A Paved Road for Data Pipelines: Part 2

Published in

Intuit Engineering

8 min readSep 15, 2021

As a global technology platform company, data is a key bet for Intuit.

We help ~100M customers overcome their most important financial challenges with TurboTax, QuickBooks, Mint and Credit Karma. We invest heavily in creating awesome customer experiences that bring together experts anywhere in the world with consumers, small business owners, and institutions, and aggregate their financial information into simplified user workflows and customer care interactions, all powered by data and AI.

Data pipelines that capture data from the source systems, perform transformations on the data and make the data available to the machine learning (ML) and analytics platforms, are critical for enabling these experiences.

In our first installment of this Medium blog, we discussed the need for A Paved Road for Data Pipelines at Intuit, covering various types of pipelines [ingestion, curation, ETL (e.g., extract, transform, load) pipelines], how to manage these pipelines through a developer portal, and a variety of tools available for monitoring, managing lineage, etc.

Over the past year, we’ve made substantial progress. In this second blog installment, we’ll explore data processing capabilities and take a deep dive into our batch processing platform.

Data Processing at Intuit

Data processing encompasses ingesting the data from data sources such as databases and third party applications into the data lake, transforming the data, and storing the results in data marts/data warehouses for analytics and machine learning/AI.

Stream and batch processing platforms form the basis for all data processing in the lake. Streaming built on Apache Flink and batch built on Apache Spark enable data engineers to code their business logic and deploy them to a secure, scalable, reliable data processing platform.

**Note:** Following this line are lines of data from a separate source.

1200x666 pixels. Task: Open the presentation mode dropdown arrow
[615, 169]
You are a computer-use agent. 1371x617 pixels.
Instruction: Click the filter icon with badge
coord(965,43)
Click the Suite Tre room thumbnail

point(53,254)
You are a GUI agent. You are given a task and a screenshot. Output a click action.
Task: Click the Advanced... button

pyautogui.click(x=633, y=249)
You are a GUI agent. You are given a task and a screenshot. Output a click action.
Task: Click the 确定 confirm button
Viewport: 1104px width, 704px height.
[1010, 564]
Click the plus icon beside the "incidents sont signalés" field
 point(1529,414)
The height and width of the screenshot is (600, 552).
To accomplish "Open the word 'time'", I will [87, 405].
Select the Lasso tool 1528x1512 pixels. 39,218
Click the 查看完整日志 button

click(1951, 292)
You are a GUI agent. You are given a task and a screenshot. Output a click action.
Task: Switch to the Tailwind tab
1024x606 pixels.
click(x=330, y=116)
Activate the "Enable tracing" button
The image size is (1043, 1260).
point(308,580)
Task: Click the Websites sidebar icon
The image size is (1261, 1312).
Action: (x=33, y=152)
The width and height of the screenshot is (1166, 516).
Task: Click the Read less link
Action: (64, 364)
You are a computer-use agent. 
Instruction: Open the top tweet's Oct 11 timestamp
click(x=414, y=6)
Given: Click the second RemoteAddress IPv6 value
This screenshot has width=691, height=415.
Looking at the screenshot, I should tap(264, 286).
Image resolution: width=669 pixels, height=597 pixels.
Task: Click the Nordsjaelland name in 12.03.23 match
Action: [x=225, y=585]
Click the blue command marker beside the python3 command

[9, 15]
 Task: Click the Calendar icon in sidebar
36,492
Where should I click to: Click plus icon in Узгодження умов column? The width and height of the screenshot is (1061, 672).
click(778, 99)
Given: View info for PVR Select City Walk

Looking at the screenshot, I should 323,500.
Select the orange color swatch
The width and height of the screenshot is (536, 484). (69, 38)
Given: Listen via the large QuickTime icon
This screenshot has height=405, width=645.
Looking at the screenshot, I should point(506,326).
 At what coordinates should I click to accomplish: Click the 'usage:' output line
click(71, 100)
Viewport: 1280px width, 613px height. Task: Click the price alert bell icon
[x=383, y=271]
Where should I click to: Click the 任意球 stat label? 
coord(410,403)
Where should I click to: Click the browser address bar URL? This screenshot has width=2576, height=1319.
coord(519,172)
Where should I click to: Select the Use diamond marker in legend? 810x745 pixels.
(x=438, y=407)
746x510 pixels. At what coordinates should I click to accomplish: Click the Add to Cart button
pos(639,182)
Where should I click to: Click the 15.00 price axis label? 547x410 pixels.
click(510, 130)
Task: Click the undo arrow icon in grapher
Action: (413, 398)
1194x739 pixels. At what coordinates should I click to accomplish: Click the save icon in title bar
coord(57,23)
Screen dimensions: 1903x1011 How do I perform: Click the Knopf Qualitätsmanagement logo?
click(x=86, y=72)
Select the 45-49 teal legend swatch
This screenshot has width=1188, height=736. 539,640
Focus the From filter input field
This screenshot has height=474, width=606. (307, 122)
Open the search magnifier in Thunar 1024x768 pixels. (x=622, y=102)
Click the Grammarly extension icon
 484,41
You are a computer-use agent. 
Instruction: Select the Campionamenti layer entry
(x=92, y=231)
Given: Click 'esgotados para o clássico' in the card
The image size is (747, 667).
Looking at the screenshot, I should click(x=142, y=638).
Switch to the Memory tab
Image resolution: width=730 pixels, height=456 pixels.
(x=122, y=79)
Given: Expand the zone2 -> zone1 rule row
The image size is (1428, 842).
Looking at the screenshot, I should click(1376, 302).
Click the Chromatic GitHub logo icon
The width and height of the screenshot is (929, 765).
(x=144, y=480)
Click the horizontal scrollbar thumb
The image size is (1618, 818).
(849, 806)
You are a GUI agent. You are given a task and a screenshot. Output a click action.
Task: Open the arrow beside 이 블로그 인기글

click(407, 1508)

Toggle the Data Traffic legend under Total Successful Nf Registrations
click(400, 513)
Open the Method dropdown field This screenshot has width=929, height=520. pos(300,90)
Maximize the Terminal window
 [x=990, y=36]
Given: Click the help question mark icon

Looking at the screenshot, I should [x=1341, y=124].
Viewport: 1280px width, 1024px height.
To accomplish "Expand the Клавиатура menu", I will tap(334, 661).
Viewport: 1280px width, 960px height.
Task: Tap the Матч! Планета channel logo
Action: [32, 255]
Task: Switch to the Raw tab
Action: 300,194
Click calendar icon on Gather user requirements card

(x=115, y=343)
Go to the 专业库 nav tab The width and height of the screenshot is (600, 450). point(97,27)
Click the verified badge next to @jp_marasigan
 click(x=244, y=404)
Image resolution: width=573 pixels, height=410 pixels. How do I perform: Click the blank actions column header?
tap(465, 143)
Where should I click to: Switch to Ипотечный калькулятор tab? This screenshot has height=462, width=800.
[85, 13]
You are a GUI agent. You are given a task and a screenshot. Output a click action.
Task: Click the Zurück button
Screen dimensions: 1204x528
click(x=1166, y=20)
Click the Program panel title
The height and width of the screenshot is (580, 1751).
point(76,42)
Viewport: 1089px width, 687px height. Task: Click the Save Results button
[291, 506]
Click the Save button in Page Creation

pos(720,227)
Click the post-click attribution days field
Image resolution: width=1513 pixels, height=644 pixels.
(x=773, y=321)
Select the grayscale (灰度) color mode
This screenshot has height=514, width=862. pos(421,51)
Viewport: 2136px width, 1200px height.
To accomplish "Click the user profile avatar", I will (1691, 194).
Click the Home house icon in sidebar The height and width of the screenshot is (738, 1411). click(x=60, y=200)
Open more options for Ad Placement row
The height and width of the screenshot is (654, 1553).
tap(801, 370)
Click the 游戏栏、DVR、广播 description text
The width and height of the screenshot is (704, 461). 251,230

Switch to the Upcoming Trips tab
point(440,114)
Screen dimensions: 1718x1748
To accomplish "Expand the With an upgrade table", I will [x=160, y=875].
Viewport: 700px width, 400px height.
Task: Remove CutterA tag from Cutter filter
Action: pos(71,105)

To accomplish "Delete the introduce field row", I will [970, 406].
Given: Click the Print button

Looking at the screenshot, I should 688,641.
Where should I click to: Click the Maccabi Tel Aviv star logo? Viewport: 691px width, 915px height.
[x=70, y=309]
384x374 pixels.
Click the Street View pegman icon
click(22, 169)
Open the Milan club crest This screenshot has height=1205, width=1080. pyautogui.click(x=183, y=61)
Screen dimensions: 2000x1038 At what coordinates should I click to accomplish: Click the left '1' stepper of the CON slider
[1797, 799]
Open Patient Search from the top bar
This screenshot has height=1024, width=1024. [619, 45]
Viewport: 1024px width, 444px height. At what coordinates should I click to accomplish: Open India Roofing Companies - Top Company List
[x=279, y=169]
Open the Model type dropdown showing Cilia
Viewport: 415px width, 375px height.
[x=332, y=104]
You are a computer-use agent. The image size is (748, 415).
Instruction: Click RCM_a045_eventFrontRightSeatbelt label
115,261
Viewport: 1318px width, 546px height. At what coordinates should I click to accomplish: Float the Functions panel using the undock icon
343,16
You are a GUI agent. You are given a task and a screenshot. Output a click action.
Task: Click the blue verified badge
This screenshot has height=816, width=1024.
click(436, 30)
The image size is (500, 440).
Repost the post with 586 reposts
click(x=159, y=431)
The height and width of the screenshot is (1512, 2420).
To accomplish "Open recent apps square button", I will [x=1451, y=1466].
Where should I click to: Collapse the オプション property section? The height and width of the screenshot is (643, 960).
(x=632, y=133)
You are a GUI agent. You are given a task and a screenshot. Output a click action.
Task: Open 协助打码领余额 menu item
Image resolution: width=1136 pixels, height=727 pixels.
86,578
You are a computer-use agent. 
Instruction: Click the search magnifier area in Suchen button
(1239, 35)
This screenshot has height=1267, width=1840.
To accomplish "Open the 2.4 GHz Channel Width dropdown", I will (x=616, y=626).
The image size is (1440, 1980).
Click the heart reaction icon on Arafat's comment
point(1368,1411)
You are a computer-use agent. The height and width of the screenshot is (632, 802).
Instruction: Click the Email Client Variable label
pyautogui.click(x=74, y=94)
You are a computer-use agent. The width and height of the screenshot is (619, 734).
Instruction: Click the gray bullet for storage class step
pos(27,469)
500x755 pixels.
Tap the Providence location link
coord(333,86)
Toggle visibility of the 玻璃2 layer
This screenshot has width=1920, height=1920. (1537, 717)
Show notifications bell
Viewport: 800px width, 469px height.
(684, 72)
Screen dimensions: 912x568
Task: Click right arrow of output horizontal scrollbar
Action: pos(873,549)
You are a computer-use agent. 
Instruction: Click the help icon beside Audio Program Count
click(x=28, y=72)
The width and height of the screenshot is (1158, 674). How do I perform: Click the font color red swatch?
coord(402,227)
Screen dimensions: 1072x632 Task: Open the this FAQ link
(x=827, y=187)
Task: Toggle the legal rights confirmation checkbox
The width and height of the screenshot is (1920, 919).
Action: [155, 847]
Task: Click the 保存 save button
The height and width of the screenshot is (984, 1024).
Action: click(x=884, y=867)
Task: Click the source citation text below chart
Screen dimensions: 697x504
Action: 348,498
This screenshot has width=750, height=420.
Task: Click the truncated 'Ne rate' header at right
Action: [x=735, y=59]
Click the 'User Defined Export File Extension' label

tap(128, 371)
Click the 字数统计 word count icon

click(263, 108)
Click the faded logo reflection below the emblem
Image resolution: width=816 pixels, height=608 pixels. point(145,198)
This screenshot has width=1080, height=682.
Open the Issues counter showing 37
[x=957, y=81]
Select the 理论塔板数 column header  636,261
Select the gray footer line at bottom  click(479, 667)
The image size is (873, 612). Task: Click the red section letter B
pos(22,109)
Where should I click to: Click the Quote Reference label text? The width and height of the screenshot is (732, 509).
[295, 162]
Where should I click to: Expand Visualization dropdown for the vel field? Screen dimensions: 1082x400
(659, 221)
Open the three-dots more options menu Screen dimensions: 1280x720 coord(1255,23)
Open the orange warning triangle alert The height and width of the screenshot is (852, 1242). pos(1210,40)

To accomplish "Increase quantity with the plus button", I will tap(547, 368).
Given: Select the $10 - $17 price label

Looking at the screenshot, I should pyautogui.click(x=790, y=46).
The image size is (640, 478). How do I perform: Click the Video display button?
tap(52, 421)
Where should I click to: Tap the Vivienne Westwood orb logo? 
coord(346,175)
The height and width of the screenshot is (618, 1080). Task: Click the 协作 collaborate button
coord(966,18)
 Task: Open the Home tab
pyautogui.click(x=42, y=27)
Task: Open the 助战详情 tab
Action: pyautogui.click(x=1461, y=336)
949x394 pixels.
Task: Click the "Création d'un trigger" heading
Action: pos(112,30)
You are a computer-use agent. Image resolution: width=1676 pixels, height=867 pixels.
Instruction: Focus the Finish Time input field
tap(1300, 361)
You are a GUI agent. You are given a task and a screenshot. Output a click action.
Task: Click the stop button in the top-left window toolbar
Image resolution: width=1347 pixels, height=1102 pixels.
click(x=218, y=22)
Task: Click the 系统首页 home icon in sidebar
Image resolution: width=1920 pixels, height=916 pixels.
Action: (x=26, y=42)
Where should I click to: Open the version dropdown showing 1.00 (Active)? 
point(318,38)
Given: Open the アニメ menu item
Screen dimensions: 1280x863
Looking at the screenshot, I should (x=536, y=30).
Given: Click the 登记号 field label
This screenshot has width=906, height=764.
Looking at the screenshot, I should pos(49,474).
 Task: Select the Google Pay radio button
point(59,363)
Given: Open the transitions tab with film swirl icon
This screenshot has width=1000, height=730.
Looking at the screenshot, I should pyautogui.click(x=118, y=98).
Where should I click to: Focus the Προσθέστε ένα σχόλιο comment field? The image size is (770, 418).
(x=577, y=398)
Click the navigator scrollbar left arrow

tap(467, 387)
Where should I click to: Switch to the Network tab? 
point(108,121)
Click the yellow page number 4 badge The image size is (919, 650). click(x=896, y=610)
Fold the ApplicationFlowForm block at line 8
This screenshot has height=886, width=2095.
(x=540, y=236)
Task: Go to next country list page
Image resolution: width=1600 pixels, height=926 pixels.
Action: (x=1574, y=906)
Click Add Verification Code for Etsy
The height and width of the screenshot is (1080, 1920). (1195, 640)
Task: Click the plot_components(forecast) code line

Low-code/no-code platforms, layered on top of the stream and batch processing, open up data processing to a larger community of data scientists and analysts. Ingestion enables owners of the data sources to classify, encrypt and ingest data into the data lake. Curation enables data stewards to define cleansing rules and transform the raw data into clean and secure data. Superglue provides a low code/no code environment for data processing with advanced anomaly detection and lineage tools.

Batch Processing Platform

While there has been substantial emphasis on real-time and stream processing, batch processing continues to be a mainstay for processing data, training a model and extracting features, reporting (daily, month-end or quarterly) are done in batch to save costs and address computational complexity. Batch pipelines need a secure, reliable, cost effective and an efficiently managed platform. Intuit’s batch processing platform is a paved road for Apache Spark and non-Spark workloads.

Pipelines, Projects and Teams

Pipelines allow data engineers to schedule one or more tasks that can be executed in a series or in parallel. A cluster is provisioned for a pipeline dynamically on a schedule, and terminated on the completion of the pipeline.

Different types of assets, including pipeline assets, are managed in projects in Intuit’s development portal. Projects allow multiple pipelines managed by a single team to be grouped together into a single entity.

The projects are owned and managed by teams. Individuals in the team have different roles and the asset RBAC (role-based access control) is managed by these roles.

Admin: Administrators of the pipeline have the ability to create, update, execute and delete the pipelines. They also have the ability to grant pipeline permissions to others.
DevOps Engineer: A DevOps engineer has the ability to start, stop and monitor pipelines. They do not have access to the underlying databases and tables for which pipelines have access.
Data Engineer: In addition to permissions of a DevOps engineer, Data Engineers have access to the data accessed by the pipelines.

Data from a variety of data sources such as Oracle, RDS (relational database service), 3rd party sources, flat files, etc. lands into the central data lake account. The pipelines are hosted in processing accounts administered by the BUs that read the data from the central data lake and store the processed data into specific processing accounts.

Processors

The tasks within a pipeline are configured in batch processing platform (BPP) using processors. Processors by default execute Spark logic with support for PySpark, Scala and other templates. Processors are tuned based on the volume of the data they process and the complexity of the business logic.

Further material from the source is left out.